Double Visions by Apichatpong Weerasethakul


Installation view of Dilbar by Apichatpong Weerasethakul, 2013

The exhibition Double Visions by the Thai film director and contemporary artist Apichatpong Weerasethakul was recently on display at the Anthony Reynolds Gallery in London. Born in 1970 in Bangkok, Weerasethakul has established himself as one of the foremost art house directors of his generation. Widely celebrated on the international film circuit, feature films such as Syndromes and a Century (2006) or Uncle Boonmee Who Can Recall His Past Lives (2010) defy easy classifications and tap into a very distinct, almost hypnotic, visual aesthetic. Weerasethakul’s cinematic style includes long takes, extensive tracking shots as well as a beautifully constructed mise-en-scène (I have written about Weerasethakul’s captivating cinematography elsewhere).

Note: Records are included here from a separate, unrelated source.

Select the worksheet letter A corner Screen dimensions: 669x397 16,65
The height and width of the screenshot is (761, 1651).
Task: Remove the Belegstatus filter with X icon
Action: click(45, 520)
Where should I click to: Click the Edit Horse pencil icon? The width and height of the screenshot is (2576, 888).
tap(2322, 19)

Syndromes and a Century by Apichatpong Weerasethakul, 2006

A graduate from the School of the Art Institute of Chicago, Weerasethakul is first and foremost a visual artist who has found innovative ways to introduce aspects of his training in fine art into the language of cinema. Here, Weerasethakul has much in common with the British film director Steve McQueen: their background in visual art is very clearly reflected in the way they produce films not just as a way to tell a story but also as a visual experience. Visitors to Weerasethakul’s current exhibition must be forgiven for having high expectations.

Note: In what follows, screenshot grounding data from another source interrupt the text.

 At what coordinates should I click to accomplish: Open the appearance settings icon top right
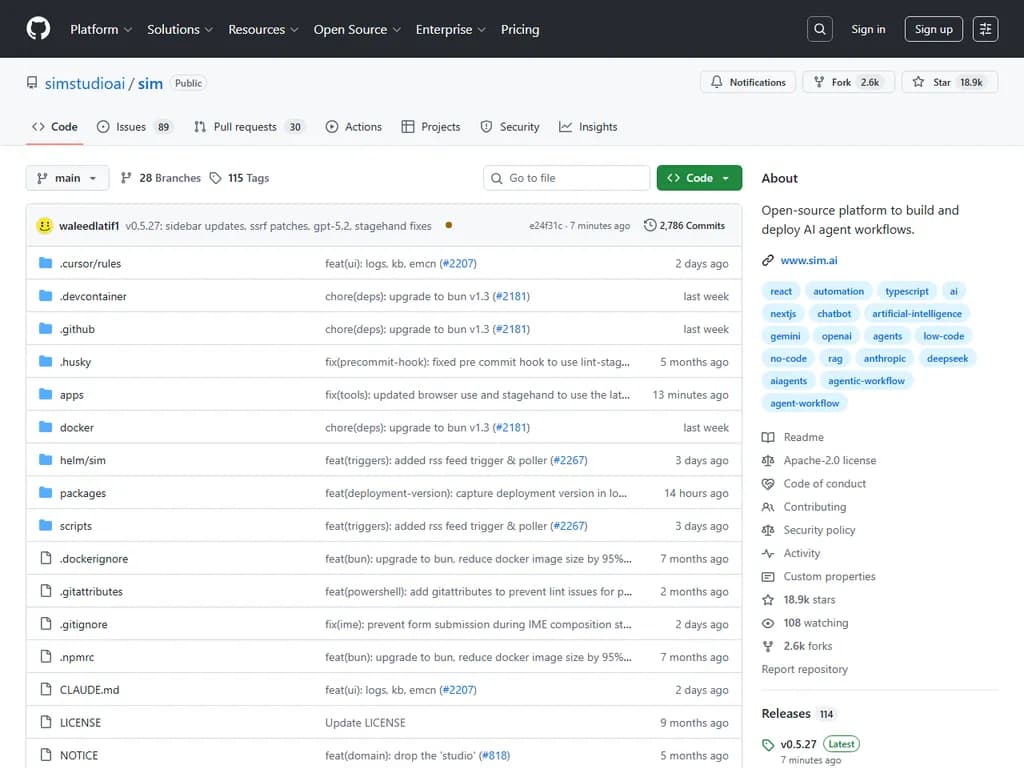click(985, 28)
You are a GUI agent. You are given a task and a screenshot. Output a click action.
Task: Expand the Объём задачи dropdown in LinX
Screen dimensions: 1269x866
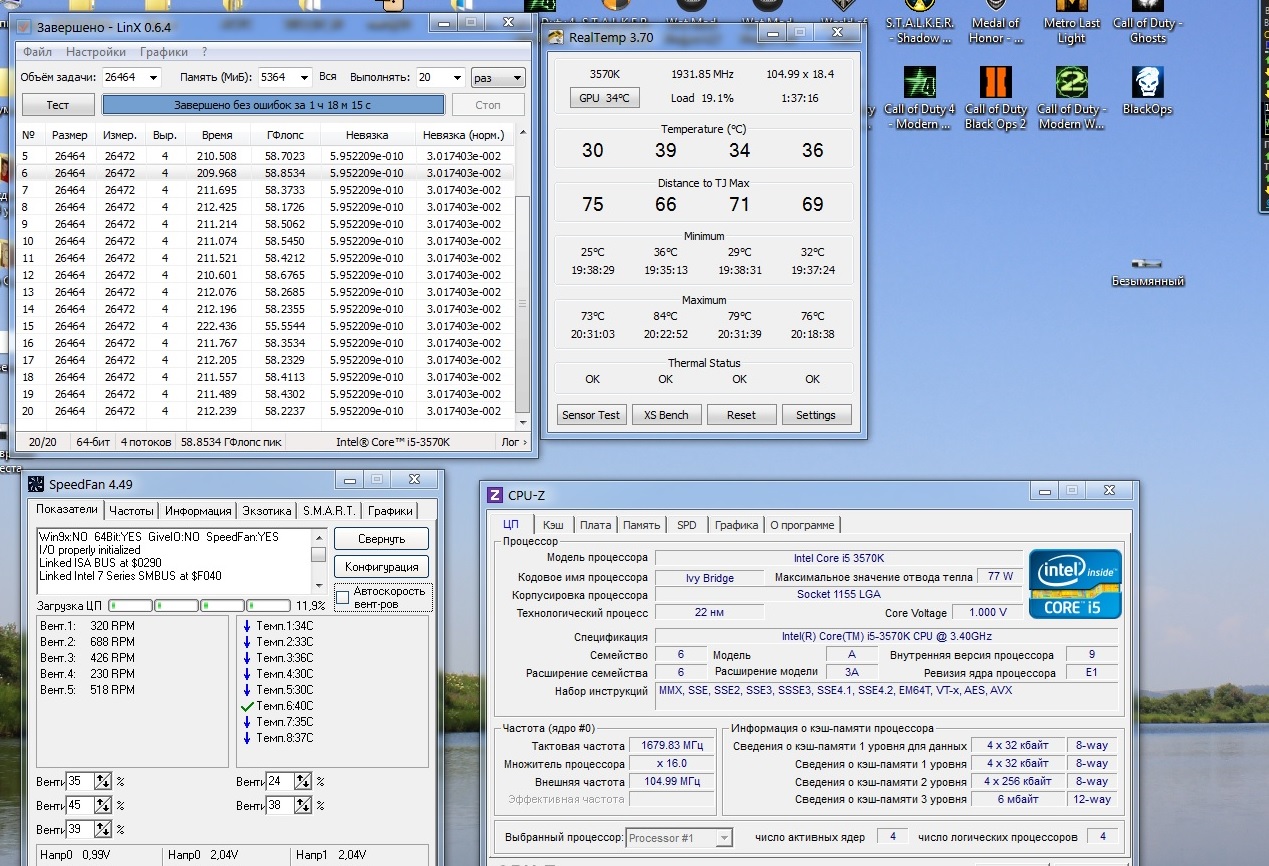(153, 77)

Film still of Dilbar by Apichatpong Weerasethakul, 2013

The first work on display is a ten-minute video installation titled Dilbar which represents a Bangladeshi migrant worker in the United Arabic Emirates (a shorter version of this video can be seen here). The silence of the worker effectively alludes to the invisibility and marginal existence of these men who live and work abroad in search of a better life. The video includes brief moments when the worker intermittently appears to fade into the distance. One scene includes the rather overused visual analogy of a soul leaving the body. This effect is achieved by using two projectors pointing from either direction at a transparent screen suspended in the middle of the room: the first projector is used for the main video image and the second projector is used to feed a more surreal set of images into the video. As technically advanced this might first appear, the physical set up of the video in the narrow room of the gallery was awkward. The transparent screen had the undesirable effect of making elements not just within the film but actually within the gallery such as the entrance area, the front desk or even the gallery intern part of the film. As such, the transparent screen and the two projectors became a distraction.

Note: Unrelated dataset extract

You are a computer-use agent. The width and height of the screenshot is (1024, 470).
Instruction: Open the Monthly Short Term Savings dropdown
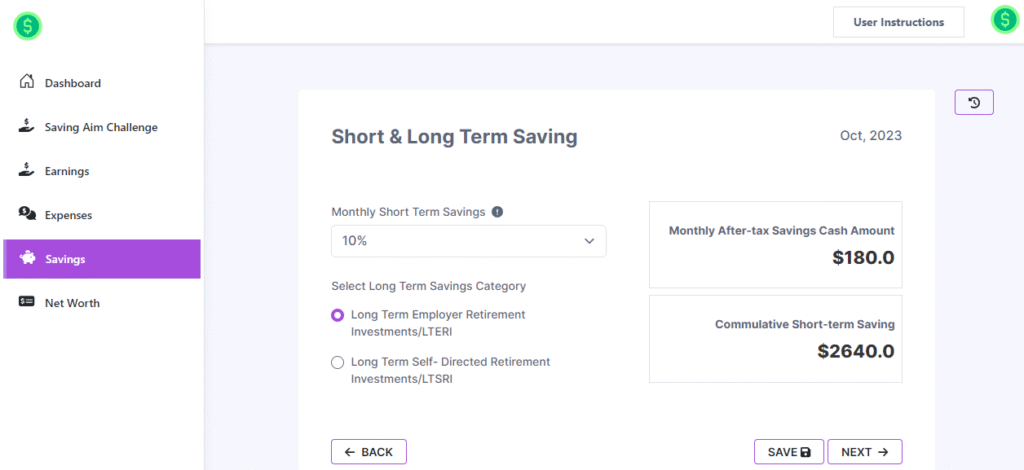point(468,241)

Apichatpong Weerasethakul, Power Boy, 2013

This disequilibrium between the subject of the artwork and the way it is presented continued on the top floor of the gallery. Due to its position above the staircase and very low lighting conditions, a photograph titled Power Boy which depicts a dark figure emitting colourful lights from an ominous source was barely visible. The fact that another photograph titled Blow Up constituted a visual inversion to the classic movie poster for Michelangelo Antonioni’s film with the same title could have easily been lost on the viewer. Instead of representing a man photographing a woman as he kneels over her, Weerasethakul’s version shows a man (presumably) photographing another man as seen from the back. Perhaps the photograph functions as a reference for the artist’s main affiliation with cinema, yet as a decontextualized individual image it is hard to establish meaning in it.


Apichatpong Weerasethakul, Blow Up, 2013


Photograph for Michelangelo Antonioni’s Blow Up, 1966

Teem consists of three mobile phone videos which, in sum, last over one hour. Shot in 2007 when mobile phone video applications were still in their infancy, the footage is highly pixelated and technically flawed. As such, the lack of a subject matter and the poor quality of the mobile phone footage stands in complete contrast to the technical perfection achieved in Weerasethakul’s feature films. A digital video diptych of a young man sleeping is inexplicably presented just above the floor of the gallery. Here again the presentation of the work is a distraction which takes away from the mental energy required to understand and better appreciate an exhibition that is thematically quite loose.

The exhibition is perhaps an indication that Weerasethakul’s main talent is to interweave aspects of visual art practice into cinema rather than the other way around. This is an artist who has found a language to express himself through the internationalized language of film and judging by this exhibition it is in the movie theatre that his innovative approach to the medium is best encountered.